*** DATA FOR REVIEW ***

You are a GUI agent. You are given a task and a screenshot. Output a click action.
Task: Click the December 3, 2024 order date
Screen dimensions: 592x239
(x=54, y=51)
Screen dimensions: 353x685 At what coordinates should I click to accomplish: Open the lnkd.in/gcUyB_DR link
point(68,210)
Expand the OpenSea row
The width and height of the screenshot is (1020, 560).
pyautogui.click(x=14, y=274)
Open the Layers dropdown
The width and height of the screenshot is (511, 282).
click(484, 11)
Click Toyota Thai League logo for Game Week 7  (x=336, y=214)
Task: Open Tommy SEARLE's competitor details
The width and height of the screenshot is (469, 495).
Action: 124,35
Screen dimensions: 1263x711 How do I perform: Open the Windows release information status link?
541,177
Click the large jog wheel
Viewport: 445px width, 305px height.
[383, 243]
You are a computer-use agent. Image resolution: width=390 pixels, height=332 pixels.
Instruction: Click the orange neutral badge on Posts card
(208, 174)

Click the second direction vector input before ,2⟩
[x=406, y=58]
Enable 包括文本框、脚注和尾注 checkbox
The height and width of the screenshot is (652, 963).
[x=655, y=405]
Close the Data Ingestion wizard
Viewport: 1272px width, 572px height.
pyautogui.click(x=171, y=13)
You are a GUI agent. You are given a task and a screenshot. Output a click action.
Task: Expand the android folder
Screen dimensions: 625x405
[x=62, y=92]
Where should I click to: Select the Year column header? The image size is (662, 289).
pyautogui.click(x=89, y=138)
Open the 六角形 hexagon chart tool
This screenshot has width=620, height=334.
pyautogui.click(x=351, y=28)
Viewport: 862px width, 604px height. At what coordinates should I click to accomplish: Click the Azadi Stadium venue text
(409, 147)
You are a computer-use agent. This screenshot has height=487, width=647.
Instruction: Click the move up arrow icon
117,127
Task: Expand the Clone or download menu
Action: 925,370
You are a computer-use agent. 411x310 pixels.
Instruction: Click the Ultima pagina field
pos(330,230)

*** End of DATA FOR REVIEW ***

WHAT THE TASK ASKS: Write out each record exactly, without addition or omission.

ANSWER FOR THIS EXERCISE:
You are a GUI agent. You are given a task and a screenshot. Output a click action.
Task: Click the December 3, 2024 order date
Screen dimensions: 592x239
(x=54, y=51)
Screen dimensions: 353x685 At what coordinates should I click to accomplish: Open the lnkd.in/gcUyB_DR link
point(68,210)
Expand the OpenSea row
The width and height of the screenshot is (1020, 560).
pyautogui.click(x=14, y=274)
Open the Layers dropdown
The width and height of the screenshot is (511, 282).
click(484, 11)
Click Toyota Thai League logo for Game Week 7  (x=336, y=214)
Task: Open Tommy SEARLE's competitor details
The width and height of the screenshot is (469, 495).
Action: 124,35
Screen dimensions: 1263x711 How do I perform: Open the Windows release information status link?
541,177
Click the large jog wheel
Viewport: 445px width, 305px height.
[383, 243]
You are a computer-use agent. Image resolution: width=390 pixels, height=332 pixels.
Instruction: Click the orange neutral badge on Posts card
(208, 174)

Click the second direction vector input before ,2⟩
[x=406, y=58]
Enable 包括文本框、脚注和尾注 checkbox
The height and width of the screenshot is (652, 963).
[x=655, y=405]
Close the Data Ingestion wizard
Viewport: 1272px width, 572px height.
pyautogui.click(x=171, y=13)
You are a GUI agent. You are given a task and a screenshot. Output a click action.
Task: Expand the android folder
Screen dimensions: 625x405
[x=62, y=92]
Where should I click to: Select the Year column header? The image size is (662, 289).
pyautogui.click(x=89, y=138)
Open the 六角形 hexagon chart tool
This screenshot has width=620, height=334.
pyautogui.click(x=351, y=28)
Viewport: 862px width, 604px height. At what coordinates should I click to accomplish: Click the Azadi Stadium venue text
(409, 147)
You are a computer-use agent. This screenshot has height=487, width=647.
Instruction: Click the move up arrow icon
117,127
Task: Expand the Clone or download menu
Action: 925,370
You are a computer-use agent. 411x310 pixels.
Instruction: Click the Ultima pagina field
pos(330,230)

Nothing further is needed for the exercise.